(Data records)
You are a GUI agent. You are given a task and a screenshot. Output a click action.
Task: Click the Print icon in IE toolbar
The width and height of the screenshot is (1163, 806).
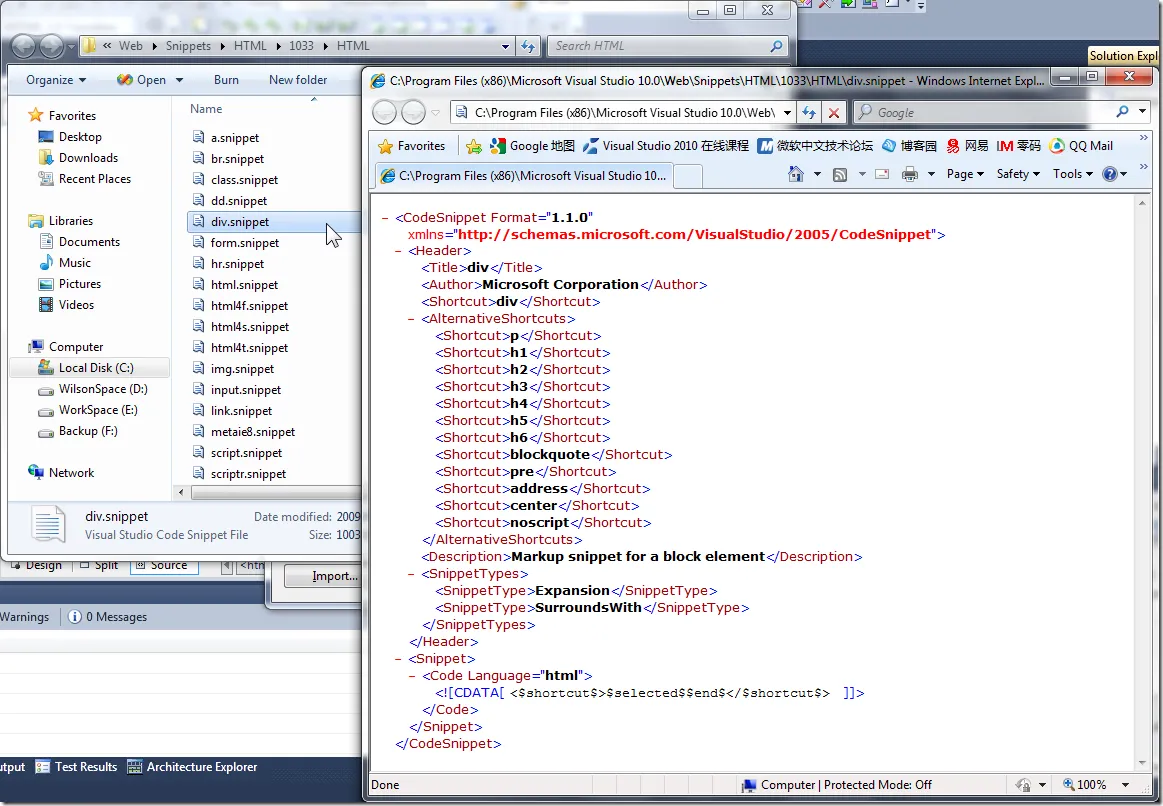click(x=909, y=174)
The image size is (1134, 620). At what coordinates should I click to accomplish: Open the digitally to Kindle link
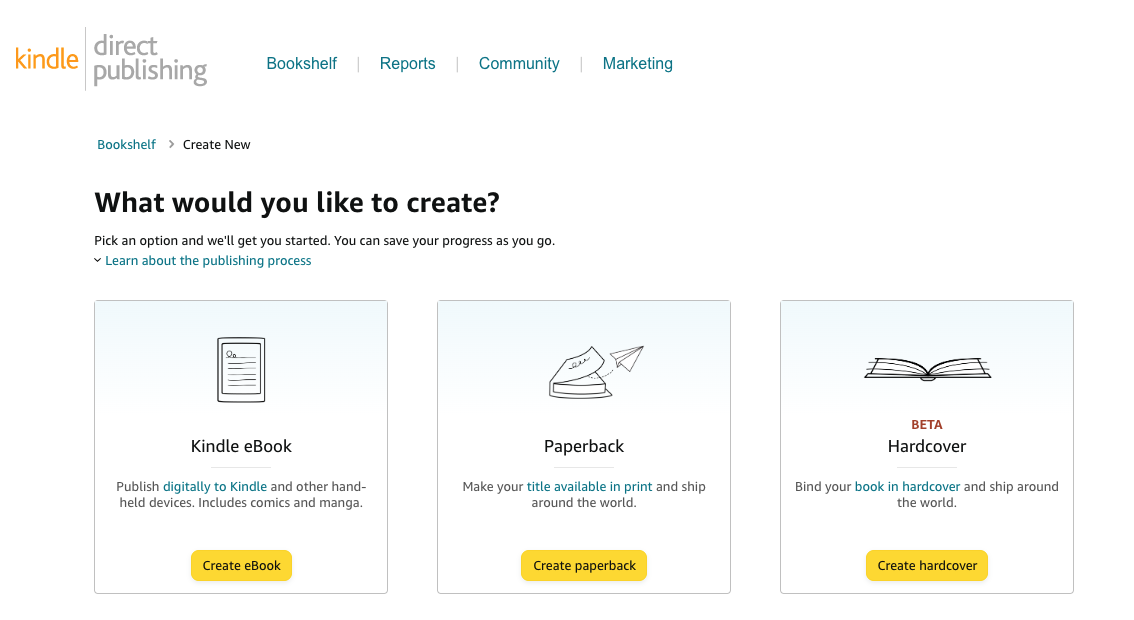[x=215, y=487]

→ **Task to carry out**:
Could you give all the records again, exactly, minus the pictures?

→ **Answer to this task**:
You are a GUI agent. You are given a task and a screenshot. Output a click action.
Task: Click the Print icon in IE toolbar
The width and height of the screenshot is (1163, 806).
click(x=909, y=174)
The image size is (1134, 620). At what coordinates should I click to accomplish: Open the digitally to Kindle link
[x=215, y=487]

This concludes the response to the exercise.